- _Given text_

* START *

A new research paper estimates that roughly 85% of couples will utilize long term care (LTC) prior to death – but the impact will vary considerably based on a number of factors.

Long-term care expenses represent a known unknown in retirement planning. A large majority of households will need some sort of LTC support as they age, and costs for certain types of long term care, like nursing homes, can run over $100,000 per year, according to the paper.

However, most families will not incur hundreds of thousands of dollars of expenses. Who’s at risk? A group from UBS Wealth Management uses a simulation-based framework to analyze how often LTC expenses are likely to cause ruin in an otherwise prudently constructed financial plan.

Using nationwide cost averages and specific inflation rates, their analysis indicates that the median couple will incur $184,000 in LTC expenses between age 65 and death. Roughly 25% of couples will incur expenses of more than $500,000, and 10% of couples will incur expenses greater than $1 million.

* END *

- _Raw data_
* START *

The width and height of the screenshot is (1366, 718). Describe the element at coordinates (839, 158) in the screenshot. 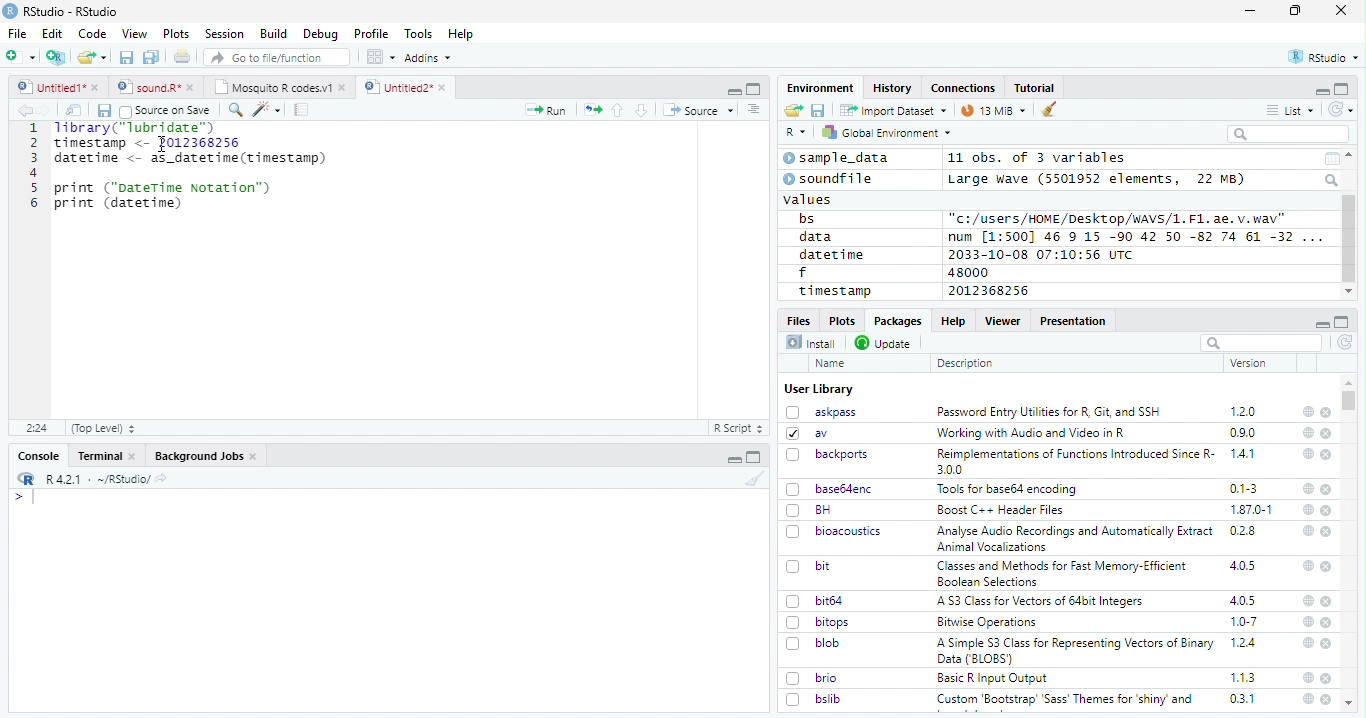

I see `sample_data` at that location.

* END *

- _Direction A_
Summarize the long-term care passage in two sentences.
- _Direction B_
Write the next part of the long-term care passage, picking up after its last sentence.
The data here was drawn from a separate source, unrelated to the long-term care passage.

- _Written response A_
A research paper estimates that about 85% of couples will use long-term care before death, with costs for some types such as nursing homes running over $100,000 per year, though the impact varies considerably. Using a simulation-based framework with nationwide cost averages and specific inflation rates, a UBS Wealth Management group finds that the median couple will incur $184,000 in long-term care expenses between age 65 and death, while roughly 25% will exceed $500,000 and 10% will exceed $1 million.

- _Written response B_
Or you could be one of the 15% of families who will have no LTC expenses at all.

The researchers conclude that:


  • Most couples will utilize some type of long term care service during their later years.

  • The median lifetime LTC expense for a couple that is healthy and 65 years old in 2016 will be $184,000.

  • Some households will experience much higher lifetime expenses — up to $3 million.

  • Not including LTC in a retirement plan will result in overestimating the sustainability of the plan.

  • Women, in particular, need to incorporate clear plans for handling LTC expenses.


In summary, financial plans that don't incorporate long term care expenses can significantly overestimate the long-term sustainability of the plan.